2019). Although the FA and other parameters might change in
ex-vivo tissues, several works have shown this technique gives valuable results on fixed brains, as long as these have been perfused
in-vivo or otherwise fixed through immersion within a few hours after death. In addition, a fixed brain would hypothetically allow an unlimited acquisition time, increased
b value, increased number of directions, thus achieving what cannot be done in living tissue (D’Arceuil and de Crespigny
2007; Rane and Duong,
2011; Wang et al.
2018). Historically, Golgi staining and anterograde and retrograde tracing were the first procedures used to study the connections in the nervous system (Rose and Woosley 1948; Dinopoulos et al.
1985). However, DTI is more advantageously applicable in larger brains, where tracing is more difficult to perform and extremely time consuming. Inherently limited, the current anatomical value of DTI has been extensively discussed (Schilling et al.

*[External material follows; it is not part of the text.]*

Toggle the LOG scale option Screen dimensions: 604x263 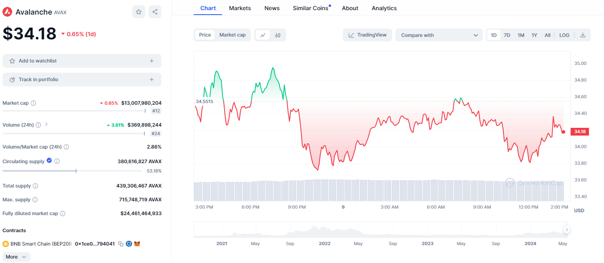click(564, 35)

2020) and caution is warranted in the interpretation of the tracts.
Cytoarchitecture and connections
As expected, Nissl staining revealed the complete absence of layer IV in the sheep over the entire length of the region, whereas this layer was found in the chimpanzee (Fig.

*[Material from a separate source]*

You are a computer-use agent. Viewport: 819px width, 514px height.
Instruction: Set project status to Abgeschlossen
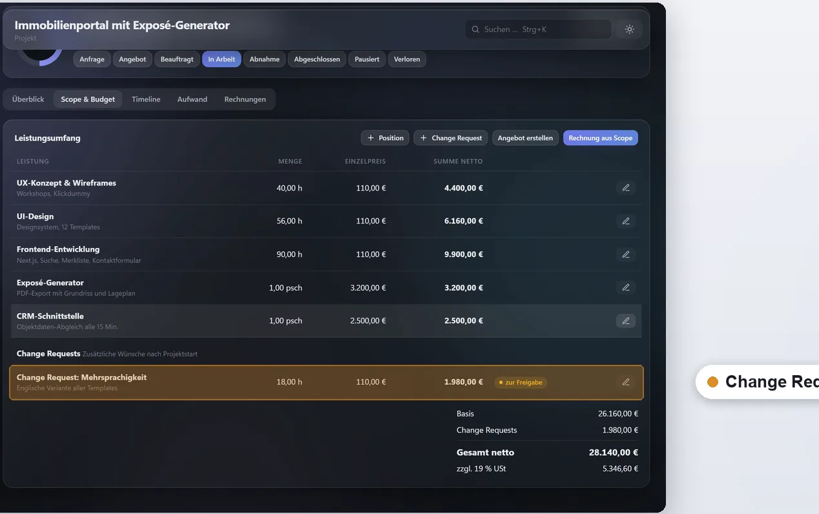click(316, 59)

3). Notably, layer I in sheep was more developed in proportion compared to the chimpanzee (21%
vs. 8.7%) (Table
3). This is consistent with the literature and could be consistent with a higher reliance on layer I for cortico-cortical connections. Other studies confirmed the absence of layer IV in
Artiodactyla (Hof et al.
1999) and, specifically in the sheep, the “
area orbitalis” of Rose (
1942) lacked the same layer as well. The OFC in the chimpanzees was indeed sampled to find the layer IV, due to its rostro-caudal development (Petrides and Pandya
2012).
The immunocytochemistry in both species showed higher concentration of PV-ir neurons in layer III and V. Higher concentration of CR-ir neurons were found in layer V in the sheep and layer II in the chimpanzee. Finally, a uniform distribution of CB-ir neurons along the cortex was evident for both species. As observed by Hof and collegues (1999, 2000) and Hof and Sherwood (
2005), CaBP-ir neurons had a similar distribution between rats and primates but both differed from artiodactyls. Studies in rats and primates reported that CB-ir and CR-ir neurons were mostly distributed in layers II and III even though other groups present in the other layers were identified. In both cases, they were interneurons and weakly stained pyramidal neurons. On the other hand, PV-ir neurons were found more frequently in layers III-V and another small group in layers II and III (Hof et al.
1999,
2000; Hof and Sherwood
2005). Some pyramidal neurons were also marked in few functional areas in some but not all species (DeFelipe et al.
1997). This was similarly consistent with our results. Indeed, CB-ir and CR-ir were mainly interneurons located primarily in layer III followed by layers I, II and V. PV-ir neurons, present in layer III then V, VI were only interneurons. Furthermore, the organization and neurochemical organization of the orbitofrontal cortex of the chimpanzee has previously been reported in the literature to be largely similar to the human OFC (Petrides and Pandya
1994; Öngür and Price
2000).
Literature concerning artiodactyls described that, while CB-ir neurons were weakly stained and fewer compared to CR-ir neurons, both of them were large multipolar, bipolar or fusiform cells in layers I, II, and superficial III, and a few in layers V and VI. Furthermore, other ungulates such as camels, llamas and giraffes showed more CR-ir neurons than the sheep. In dolphins, in layer IIIc/V some neurons were weakly stained CR-ir and CB-ir pyramidal cells. On the other hand, PV-ir interneurons were limitedly distributed (5%) related to CR-ir and CB-ir cells (40%). In whales and dolphins, these marked interneurons were located in layers IIIc/V, whilst few pyramidal neurons also in layer III (Glezer et al.
1993; Hof et al.
1999,
2000; Hof and Sherwood
2005). In the present study, while our data corresponds to the literature for CB (Fig.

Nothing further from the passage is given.